= Beginning of Section =
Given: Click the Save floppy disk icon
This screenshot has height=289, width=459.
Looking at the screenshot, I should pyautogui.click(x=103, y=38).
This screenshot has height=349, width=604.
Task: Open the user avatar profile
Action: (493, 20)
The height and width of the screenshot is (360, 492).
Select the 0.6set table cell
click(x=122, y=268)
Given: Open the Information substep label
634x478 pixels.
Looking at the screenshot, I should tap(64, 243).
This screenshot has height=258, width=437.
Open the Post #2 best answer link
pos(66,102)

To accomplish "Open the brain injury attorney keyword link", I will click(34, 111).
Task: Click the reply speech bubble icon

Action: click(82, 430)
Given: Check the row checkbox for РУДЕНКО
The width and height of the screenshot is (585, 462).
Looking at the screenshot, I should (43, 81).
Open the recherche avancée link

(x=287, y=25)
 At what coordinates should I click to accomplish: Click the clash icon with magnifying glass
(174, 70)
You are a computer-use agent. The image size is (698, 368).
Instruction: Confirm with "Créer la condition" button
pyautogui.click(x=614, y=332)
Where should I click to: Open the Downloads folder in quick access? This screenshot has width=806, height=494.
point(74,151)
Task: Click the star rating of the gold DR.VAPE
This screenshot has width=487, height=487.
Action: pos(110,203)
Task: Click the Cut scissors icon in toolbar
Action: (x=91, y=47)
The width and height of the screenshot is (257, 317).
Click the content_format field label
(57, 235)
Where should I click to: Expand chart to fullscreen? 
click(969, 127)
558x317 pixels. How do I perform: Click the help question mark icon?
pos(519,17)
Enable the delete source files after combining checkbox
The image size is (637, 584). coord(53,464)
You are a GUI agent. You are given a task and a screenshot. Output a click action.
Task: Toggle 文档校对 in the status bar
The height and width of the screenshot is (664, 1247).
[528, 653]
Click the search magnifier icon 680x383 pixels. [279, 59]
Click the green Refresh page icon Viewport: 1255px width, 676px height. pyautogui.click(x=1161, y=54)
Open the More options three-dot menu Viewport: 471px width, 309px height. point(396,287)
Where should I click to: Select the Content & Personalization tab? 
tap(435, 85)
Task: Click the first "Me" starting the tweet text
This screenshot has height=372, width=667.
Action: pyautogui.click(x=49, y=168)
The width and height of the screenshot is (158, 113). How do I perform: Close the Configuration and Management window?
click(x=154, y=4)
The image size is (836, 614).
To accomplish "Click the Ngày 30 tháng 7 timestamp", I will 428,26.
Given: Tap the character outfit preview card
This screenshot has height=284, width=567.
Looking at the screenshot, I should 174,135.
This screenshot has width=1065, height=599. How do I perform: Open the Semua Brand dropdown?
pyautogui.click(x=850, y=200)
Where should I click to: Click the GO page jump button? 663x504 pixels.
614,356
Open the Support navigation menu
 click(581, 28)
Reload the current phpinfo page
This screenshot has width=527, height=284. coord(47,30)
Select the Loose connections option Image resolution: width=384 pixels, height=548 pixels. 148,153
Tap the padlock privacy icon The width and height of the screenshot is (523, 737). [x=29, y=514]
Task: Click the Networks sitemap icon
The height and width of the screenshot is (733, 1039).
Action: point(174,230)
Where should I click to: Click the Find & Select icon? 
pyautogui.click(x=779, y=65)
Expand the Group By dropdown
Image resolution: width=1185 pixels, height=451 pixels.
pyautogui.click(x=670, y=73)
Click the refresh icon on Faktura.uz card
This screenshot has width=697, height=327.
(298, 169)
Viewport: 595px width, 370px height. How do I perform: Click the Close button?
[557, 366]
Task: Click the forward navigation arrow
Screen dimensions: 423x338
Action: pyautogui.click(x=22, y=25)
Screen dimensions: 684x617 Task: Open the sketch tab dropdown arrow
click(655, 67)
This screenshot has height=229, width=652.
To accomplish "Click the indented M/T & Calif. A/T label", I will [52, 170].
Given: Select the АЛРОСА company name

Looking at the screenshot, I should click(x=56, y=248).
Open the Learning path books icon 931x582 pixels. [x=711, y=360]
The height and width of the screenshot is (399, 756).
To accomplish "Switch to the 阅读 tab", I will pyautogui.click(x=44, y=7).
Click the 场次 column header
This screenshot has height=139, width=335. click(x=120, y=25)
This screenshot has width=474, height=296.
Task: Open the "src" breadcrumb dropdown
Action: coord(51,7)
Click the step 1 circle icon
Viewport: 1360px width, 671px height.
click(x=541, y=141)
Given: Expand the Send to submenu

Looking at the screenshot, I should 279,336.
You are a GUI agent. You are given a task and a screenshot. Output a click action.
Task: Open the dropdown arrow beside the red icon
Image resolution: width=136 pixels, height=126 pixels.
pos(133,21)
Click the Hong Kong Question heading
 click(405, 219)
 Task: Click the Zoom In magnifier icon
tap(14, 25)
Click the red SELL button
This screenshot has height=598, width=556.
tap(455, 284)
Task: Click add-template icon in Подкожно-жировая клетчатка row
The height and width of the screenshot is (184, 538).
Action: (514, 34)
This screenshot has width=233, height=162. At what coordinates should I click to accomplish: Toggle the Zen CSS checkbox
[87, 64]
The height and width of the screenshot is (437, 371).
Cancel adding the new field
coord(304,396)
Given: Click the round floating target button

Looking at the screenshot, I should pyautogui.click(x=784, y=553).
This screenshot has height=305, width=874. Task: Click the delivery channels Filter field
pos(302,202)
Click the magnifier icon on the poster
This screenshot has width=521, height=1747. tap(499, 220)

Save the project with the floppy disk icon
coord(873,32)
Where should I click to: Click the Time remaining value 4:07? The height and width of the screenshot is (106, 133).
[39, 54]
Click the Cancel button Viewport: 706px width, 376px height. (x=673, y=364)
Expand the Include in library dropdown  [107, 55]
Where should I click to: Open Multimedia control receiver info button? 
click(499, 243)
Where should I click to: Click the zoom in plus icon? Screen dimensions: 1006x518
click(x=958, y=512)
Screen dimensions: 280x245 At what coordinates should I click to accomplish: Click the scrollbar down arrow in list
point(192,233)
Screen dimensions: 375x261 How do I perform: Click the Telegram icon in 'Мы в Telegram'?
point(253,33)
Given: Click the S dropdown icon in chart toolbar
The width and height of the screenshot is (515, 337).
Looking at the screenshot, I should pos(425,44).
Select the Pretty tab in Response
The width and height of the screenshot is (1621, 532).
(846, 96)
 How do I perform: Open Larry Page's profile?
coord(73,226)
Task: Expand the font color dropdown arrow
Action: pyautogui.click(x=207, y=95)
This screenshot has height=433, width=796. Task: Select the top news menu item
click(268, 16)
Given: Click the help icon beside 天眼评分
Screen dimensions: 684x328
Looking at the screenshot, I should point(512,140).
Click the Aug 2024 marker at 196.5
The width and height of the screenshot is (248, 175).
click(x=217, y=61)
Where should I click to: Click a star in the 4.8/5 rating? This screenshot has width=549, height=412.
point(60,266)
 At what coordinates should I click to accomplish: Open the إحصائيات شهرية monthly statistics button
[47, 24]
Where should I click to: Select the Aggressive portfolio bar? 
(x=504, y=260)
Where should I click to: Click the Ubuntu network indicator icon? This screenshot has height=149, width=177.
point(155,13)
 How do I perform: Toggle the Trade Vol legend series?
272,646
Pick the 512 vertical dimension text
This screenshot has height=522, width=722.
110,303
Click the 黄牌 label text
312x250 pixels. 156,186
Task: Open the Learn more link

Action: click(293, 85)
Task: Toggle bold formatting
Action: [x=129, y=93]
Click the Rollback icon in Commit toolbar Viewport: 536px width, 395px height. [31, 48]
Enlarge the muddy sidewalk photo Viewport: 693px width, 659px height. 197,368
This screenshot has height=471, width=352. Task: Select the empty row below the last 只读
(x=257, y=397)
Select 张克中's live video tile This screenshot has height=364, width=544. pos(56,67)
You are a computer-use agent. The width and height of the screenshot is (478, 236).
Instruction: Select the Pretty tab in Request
= End of Section =
*HOW TO COMPLETE THIS TASK*
The material is to be output in full, exactly as it stands.

*OUTPUT BELOW*
Given: Click the Save floppy disk icon
This screenshot has height=289, width=459.
Looking at the screenshot, I should pyautogui.click(x=103, y=38).
This screenshot has height=349, width=604.
Task: Open the user avatar profile
Action: (493, 20)
The height and width of the screenshot is (360, 492).
Select the 0.6set table cell
click(x=122, y=268)
Given: Open the Information substep label
634x478 pixels.
Looking at the screenshot, I should tap(64, 243).
This screenshot has height=258, width=437.
Open the Post #2 best answer link
pos(66,102)

To accomplish "Open the brain injury attorney keyword link", I will click(34, 111).
Task: Click the reply speech bubble icon

Action: click(82, 430)
Given: Check the row checkbox for РУДЕНКО
The width and height of the screenshot is (585, 462).
Looking at the screenshot, I should (43, 81).
Open the recherche avancée link

(x=287, y=25)
 At what coordinates should I click to accomplish: Click the clash icon with magnifying glass
(174, 70)
You are a computer-use agent. The image size is (698, 368).
Instruction: Confirm with "Créer la condition" button
pyautogui.click(x=614, y=332)
Where should I click to: Open the Downloads folder in quick access? This screenshot has width=806, height=494.
point(74,151)
Task: Click the star rating of the gold DR.VAPE
This screenshot has width=487, height=487.
Action: pos(110,203)
Task: Click the Cut scissors icon in toolbar
Action: (x=91, y=47)
The width and height of the screenshot is (257, 317).
Click the content_format field label
(57, 235)
Where should I click to: Expand chart to fullscreen? 
click(969, 127)
558x317 pixels. How do I perform: Click the help question mark icon?
pos(519,17)
Enable the delete source files after combining checkbox
The image size is (637, 584). coord(53,464)
You are a GUI agent. You are given a task and a screenshot. Output a click action.
Task: Toggle 文档校对 in the status bar
The height and width of the screenshot is (664, 1247).
[528, 653]
Click the search magnifier icon 680x383 pixels. [279, 59]
Click the green Refresh page icon Viewport: 1255px width, 676px height. pyautogui.click(x=1161, y=54)
Open the More options three-dot menu Viewport: 471px width, 309px height. point(396,287)
Where should I click to: Select the Content & Personalization tab? 
tap(435, 85)
Task: Click the first "Me" starting the tweet text
This screenshot has height=372, width=667.
Action: pyautogui.click(x=49, y=168)
The width and height of the screenshot is (158, 113). How do I perform: Close the Configuration and Management window?
click(x=154, y=4)
The image size is (836, 614).
To accomplish "Click the Ngày 30 tháng 7 timestamp", I will 428,26.
Given: Tap the character outfit preview card
This screenshot has height=284, width=567.
Looking at the screenshot, I should 174,135.
This screenshot has width=1065, height=599. How do I perform: Open the Semua Brand dropdown?
pyautogui.click(x=850, y=200)
Where should I click to: Click the GO page jump button? 663x504 pixels.
614,356
Open the Support navigation menu
 click(581, 28)
Reload the current phpinfo page
This screenshot has width=527, height=284. coord(47,30)
Select the Loose connections option Image resolution: width=384 pixels, height=548 pixels. 148,153
Tap the padlock privacy icon The width and height of the screenshot is (523, 737). [x=29, y=514]
Task: Click the Networks sitemap icon
The height and width of the screenshot is (733, 1039).
Action: point(174,230)
Where should I click to: Click the Find & Select icon? 
pyautogui.click(x=779, y=65)
Expand the Group By dropdown
Image resolution: width=1185 pixels, height=451 pixels.
pyautogui.click(x=670, y=73)
Click the refresh icon on Faktura.uz card
This screenshot has width=697, height=327.
(298, 169)
Viewport: 595px width, 370px height. How do I perform: Click the Close button?
[557, 366]
Task: Click the forward navigation arrow
Screen dimensions: 423x338
Action: pyautogui.click(x=22, y=25)
Screen dimensions: 684x617 Task: Open the sketch tab dropdown arrow
click(655, 67)
This screenshot has height=229, width=652.
To accomplish "Click the indented M/T & Calif. A/T label", I will [52, 170].
Given: Select the АЛРОСА company name

Looking at the screenshot, I should click(x=56, y=248).
Open the Learning path books icon 931x582 pixels. [x=711, y=360]
The height and width of the screenshot is (399, 756).
To accomplish "Switch to the 阅读 tab", I will pyautogui.click(x=44, y=7).
Click the 场次 column header
This screenshot has height=139, width=335. click(x=120, y=25)
This screenshot has width=474, height=296.
Task: Open the "src" breadcrumb dropdown
Action: coord(51,7)
Click the step 1 circle icon
Viewport: 1360px width, 671px height.
click(x=541, y=141)
Given: Expand the Send to submenu

Looking at the screenshot, I should 279,336.
You are a GUI agent. You are given a task and a screenshot. Output a click action.
Task: Open the dropdown arrow beside the red icon
Image resolution: width=136 pixels, height=126 pixels.
pos(133,21)
Click the Hong Kong Question heading
 click(405, 219)
 Task: Click the Zoom In magnifier icon
tap(14, 25)
Click the red SELL button
This screenshot has height=598, width=556.
tap(455, 284)
Task: Click add-template icon in Подкожно-жировая клетчатка row
The height and width of the screenshot is (184, 538).
Action: (514, 34)
This screenshot has width=233, height=162. At what coordinates should I click to accomplish: Toggle the Zen CSS checkbox
[87, 64]
The height and width of the screenshot is (437, 371).
Cancel adding the new field
coord(304,396)
Given: Click the round floating target button

Looking at the screenshot, I should pyautogui.click(x=784, y=553).
This screenshot has height=305, width=874. Task: Click the delivery channels Filter field
pos(302,202)
Click the magnifier icon on the poster
This screenshot has width=521, height=1747. tap(499, 220)

Save the project with the floppy disk icon
coord(873,32)
Where should I click to: Click the Time remaining value 4:07? The height and width of the screenshot is (106, 133).
[39, 54]
Click the Cancel button Viewport: 706px width, 376px height. (x=673, y=364)
Expand the Include in library dropdown  [107, 55]
Where should I click to: Open Multimedia control receiver info button? 
click(499, 243)
Where should I click to: Click the zoom in plus icon? Screen dimensions: 1006x518
click(x=958, y=512)
Screen dimensions: 280x245 At what coordinates should I click to accomplish: Click the scrollbar down arrow in list
point(192,233)
Screen dimensions: 375x261 How do I perform: Click the Telegram icon in 'Мы в Telegram'?
point(253,33)
Given: Click the S dropdown icon in chart toolbar
The width and height of the screenshot is (515, 337).
Looking at the screenshot, I should pos(425,44).
Select the Pretty tab in Response
The width and height of the screenshot is (1621, 532).
(846, 96)
 How do I perform: Open Larry Page's profile?
coord(73,226)
Task: Expand the font color dropdown arrow
Action: pyautogui.click(x=207, y=95)
This screenshot has height=433, width=796. Task: Select the top news menu item
click(268, 16)
Given: Click the help icon beside 天眼评分
Screen dimensions: 684x328
Looking at the screenshot, I should point(512,140).
Click the Aug 2024 marker at 196.5
The width and height of the screenshot is (248, 175).
click(x=217, y=61)
Where should I click to: Click a star in the 4.8/5 rating? This screenshot has width=549, height=412.
point(60,266)
 At what coordinates should I click to accomplish: Open the إحصائيات شهرية monthly statistics button
[47, 24]
Where should I click to: Select the Aggressive portfolio bar? 
(x=504, y=260)
Where should I click to: Click the Ubuntu network indicator icon? This screenshot has height=149, width=177.
point(155,13)
 How do I perform: Toggle the Trade Vol legend series?
272,646
Pick the 512 vertical dimension text
This screenshot has height=522, width=722.
110,303
Click the 黄牌 label text
312x250 pixels. 156,186
Task: Open the Learn more link

Action: click(293, 85)
Task: Toggle bold formatting
Action: [x=129, y=93]
Click the Rollback icon in Commit toolbar Viewport: 536px width, 395px height. [31, 48]
Enlarge the muddy sidewalk photo Viewport: 693px width, 659px height. 197,368
This screenshot has height=471, width=352. Task: Select the empty row below the last 只读
(x=257, y=397)
Select 张克中's live video tile This screenshot has height=364, width=544. pos(56,67)
You are a computer-use agent. The width and height of the screenshot is (478, 236).
Instruction: Select the Pretty tab in Request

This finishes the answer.